We spent 10 minutes trying to MacGuyver a fix. Duct tape? None. Rope? Nope. Tools? Neither.
Jordan, concerned that my sweat-drenched face had reached the color of cooked lobster, told me to sit down in the shade on the park bench and take a break.
Happily, a man came walking toward us, southbound in the northbound lane of the Costanera Sur, and I asked if he knew where there was a taller near here with a mecánico. He said there was one in Matapalo, 7 kilometers behind us, while Quepos and Manuel Antonio were 22 km in front of us.
We turned around. I drove 50 kph, watching my fluttering bumper in my side-view mirror and pulling to the shoulder for cars behind me with a need for speed.
Reaching Matapalo, we found a garage and asked the man and woman sitting in front if they could help us with some repairs. The man said they were closed for lunch and would reopen at 1:30.
“I’ll pay double,” I said.
The man explained that the mechanic was out for lunch and wouldn’t be back for a half-hour. But he helpfully added that there was another shop right down the road, just past the bridge.
We thanked him and drove on, and just past the bridge we found a garage with a sign advertising tire repair. Buena nota.
I pulled up and asked a man under a car if he could help me with some repairs. He said sure, I just had to wait until he was done with this car.
The middle-aged mechanic, whose name was Jorge, finished with his current job and turned to mine in about 20 minutes. I explained what had happened and asked if he could screw the left side of my bumper back onto my car. Jorge went to work.
Jordan told me my face was bright pink. I was still completely covered in sweat, and my hands were filthy.

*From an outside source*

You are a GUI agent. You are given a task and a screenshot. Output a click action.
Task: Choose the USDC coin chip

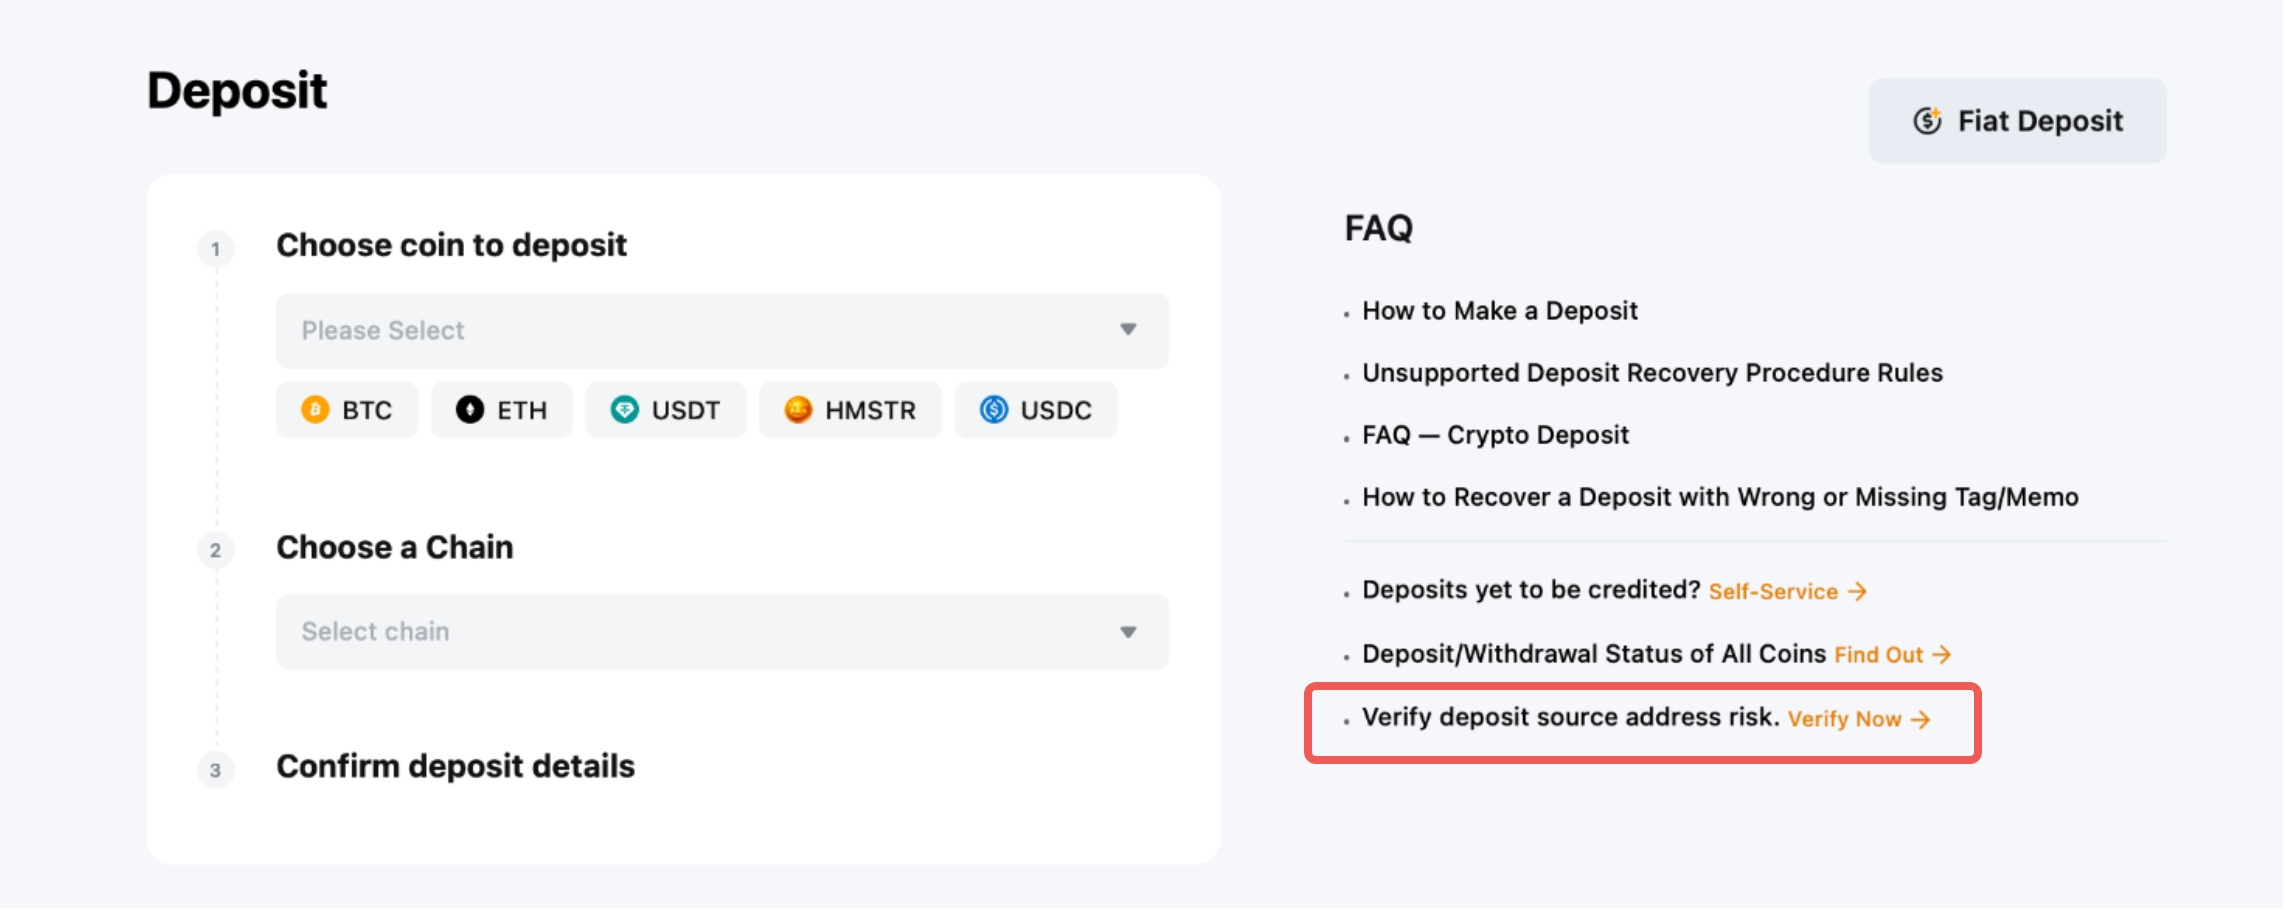tap(1035, 410)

“Mucho calor,” Jorge said. I told him I just had to change a tire on the highway in the sun.
Jorge, who turned out to be a comedian as well as a mechanic, asked if the giant Jordan couldn’t have acted as a shade tree for me while I was changing the tire.
I asked Jorge how much he would charge me to save my bumper. He said, “¡U! Cien mil colones,” 200 dollars. He was like the Rodney Dangerfield of mechanics.
Within 45 minutes of our arrival at his gates, Jorge had reinserted the steel frame I found on the highway and battened down my flapping bumper with actual screws. I asked him how much I owed him and he said 2,000 colones — $4.
I told him that wasn’t nearly enough and gave him 3,000, and I would have given him more if I had any bills smaller than 10,000.
Jordan noted that this would cost at least $50 in the U.S. And people say Costa Rica is expensive.
I’m sure you would like this story to end soon, and I would too, so I’ll just cut to the endgame: After leaving Jorge’s place we spent an hour and a half driving to one, two, three and four llanteras, tire repair shops in Quepos, before we found one that had a 235/60 R16 used tire in stock to serve as our new spare.
I paid 16,000 colones, about $32, for this tire, and we were rolling again after a three-hour delay.
Remind me to get four new tires first chance I get.
But you can quote me on this: If you have to suffer the inconvenience of a flat tire anywhere, you couldn’t pick a nicer place to do it than Costa Rica.